Kethan grows up in an isolated keep in Arvon, not knowing his father. His mother, the Lady Heloise, is ambitious and hopes to rule through him when he reaches his majority: her constant companion is the wise woman Ursilla, and neither of them is particularly fond of or affectionate towards Kethan. Nor is anybody else -- his cousin Maughus hates and fears him, and his betrothed, Thaney, shrinks from him. It's possible that one of Ursilla's rituals, performed upon a young and ignorant Kethan, is the cause of the 'barrier' he senses between him and every other living thing.

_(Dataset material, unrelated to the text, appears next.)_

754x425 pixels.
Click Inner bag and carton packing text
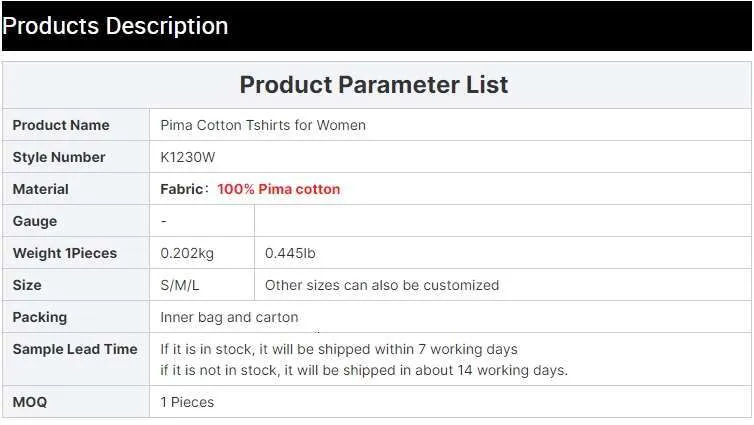(x=229, y=317)
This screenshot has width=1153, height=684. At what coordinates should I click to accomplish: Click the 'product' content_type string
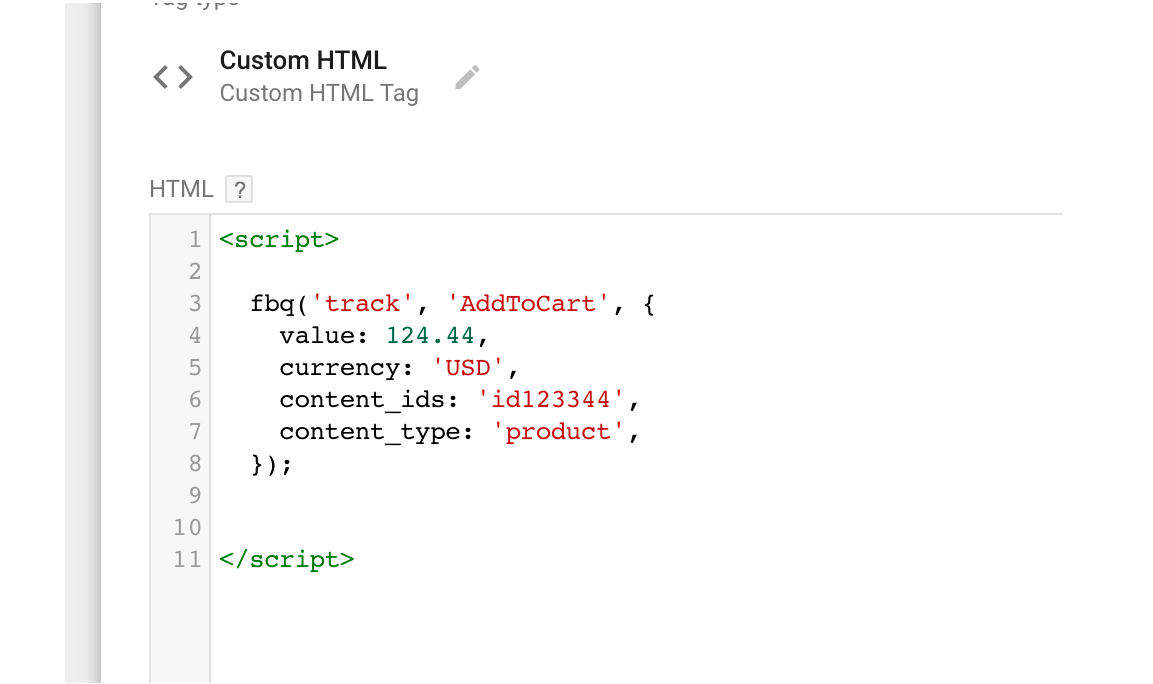pyautogui.click(x=558, y=431)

When he's fifteen, Thaney gives Kethan a fur belt with an elaborate carved clasp featuring a snarling cat. Wearing the belt transforms him into something to hunt and be hunted. Fleeing his home, he encounters a mysterious trio who use colour magic (red for the body, yellow for the mind, green for growing things, blue for emotions etc) and seem to have their hearts in the right places. But they can't permit the shadowy forces pursuing Kethan to destroy their own sanctuary ...
The Jargoon Pard is a novel about becoming oneself, I suppose: about holding to one's principles, finding one's limits and fulfilling one's potential. And it's about family, found and otherwise. Reading it now, it feels quite slight: but reading it as a teenager, it was exciting and surprising, full of reversals and feelings and the desire to belong. Or just to run free under the moonlight. Good times.